To do:
Every line of the records below that holds the word "plus" belongs in the answer.

[Opening Data provided section]

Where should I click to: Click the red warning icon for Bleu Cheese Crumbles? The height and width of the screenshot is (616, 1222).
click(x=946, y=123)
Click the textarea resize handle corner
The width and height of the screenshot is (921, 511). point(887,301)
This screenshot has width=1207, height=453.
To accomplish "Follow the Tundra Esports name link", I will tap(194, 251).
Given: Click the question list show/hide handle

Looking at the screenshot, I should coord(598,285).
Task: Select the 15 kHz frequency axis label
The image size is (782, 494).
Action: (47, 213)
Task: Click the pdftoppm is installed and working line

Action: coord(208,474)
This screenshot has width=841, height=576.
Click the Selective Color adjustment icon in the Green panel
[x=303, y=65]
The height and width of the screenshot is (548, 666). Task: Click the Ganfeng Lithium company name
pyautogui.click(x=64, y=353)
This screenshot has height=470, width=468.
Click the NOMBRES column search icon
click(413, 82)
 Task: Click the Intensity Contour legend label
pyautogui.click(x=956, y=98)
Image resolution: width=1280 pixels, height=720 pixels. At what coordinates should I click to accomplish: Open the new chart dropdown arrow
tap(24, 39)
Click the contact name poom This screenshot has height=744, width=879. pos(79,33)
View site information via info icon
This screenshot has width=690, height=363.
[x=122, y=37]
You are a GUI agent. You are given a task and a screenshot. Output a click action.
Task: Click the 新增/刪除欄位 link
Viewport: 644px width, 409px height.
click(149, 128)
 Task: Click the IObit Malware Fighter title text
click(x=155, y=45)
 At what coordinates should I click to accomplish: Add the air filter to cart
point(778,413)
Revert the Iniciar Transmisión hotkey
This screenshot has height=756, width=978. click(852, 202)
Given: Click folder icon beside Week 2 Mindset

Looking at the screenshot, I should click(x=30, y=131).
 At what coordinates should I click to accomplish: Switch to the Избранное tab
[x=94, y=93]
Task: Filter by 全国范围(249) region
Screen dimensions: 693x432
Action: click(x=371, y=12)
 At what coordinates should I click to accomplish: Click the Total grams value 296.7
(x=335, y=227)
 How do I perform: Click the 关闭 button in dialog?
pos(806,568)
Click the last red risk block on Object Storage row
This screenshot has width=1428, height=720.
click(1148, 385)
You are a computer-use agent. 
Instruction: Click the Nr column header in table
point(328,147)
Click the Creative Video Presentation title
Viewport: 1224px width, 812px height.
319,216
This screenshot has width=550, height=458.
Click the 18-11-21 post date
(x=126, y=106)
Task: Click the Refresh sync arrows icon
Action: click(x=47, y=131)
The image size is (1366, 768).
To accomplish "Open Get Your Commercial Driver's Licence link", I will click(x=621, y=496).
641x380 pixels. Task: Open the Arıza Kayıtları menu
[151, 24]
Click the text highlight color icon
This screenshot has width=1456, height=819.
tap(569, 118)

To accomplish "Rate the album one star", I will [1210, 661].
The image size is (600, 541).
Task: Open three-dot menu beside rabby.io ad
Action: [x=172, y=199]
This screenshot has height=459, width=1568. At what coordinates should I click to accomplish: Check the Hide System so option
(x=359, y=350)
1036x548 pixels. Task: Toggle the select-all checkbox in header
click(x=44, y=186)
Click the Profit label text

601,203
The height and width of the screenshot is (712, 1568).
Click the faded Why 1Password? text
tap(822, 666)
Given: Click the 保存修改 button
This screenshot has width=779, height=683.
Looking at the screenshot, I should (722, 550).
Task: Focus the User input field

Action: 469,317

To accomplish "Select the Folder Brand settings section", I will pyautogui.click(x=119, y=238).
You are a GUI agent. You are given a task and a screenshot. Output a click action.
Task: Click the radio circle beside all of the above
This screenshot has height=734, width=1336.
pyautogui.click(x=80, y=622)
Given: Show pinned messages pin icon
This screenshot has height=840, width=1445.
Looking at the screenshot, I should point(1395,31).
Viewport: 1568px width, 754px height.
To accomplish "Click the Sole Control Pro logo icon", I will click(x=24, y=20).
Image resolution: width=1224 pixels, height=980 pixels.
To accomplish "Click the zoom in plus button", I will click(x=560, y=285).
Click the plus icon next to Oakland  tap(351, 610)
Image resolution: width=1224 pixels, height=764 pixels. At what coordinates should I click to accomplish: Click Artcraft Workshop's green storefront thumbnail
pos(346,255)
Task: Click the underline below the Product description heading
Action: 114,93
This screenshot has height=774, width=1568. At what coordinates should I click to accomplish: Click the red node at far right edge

[Closing Data provided section]

Answer to this exercise:
To accomplish "Click the zoom in plus button", I will click(x=560, y=285).
Click the plus icon next to Oakland  tap(351, 610)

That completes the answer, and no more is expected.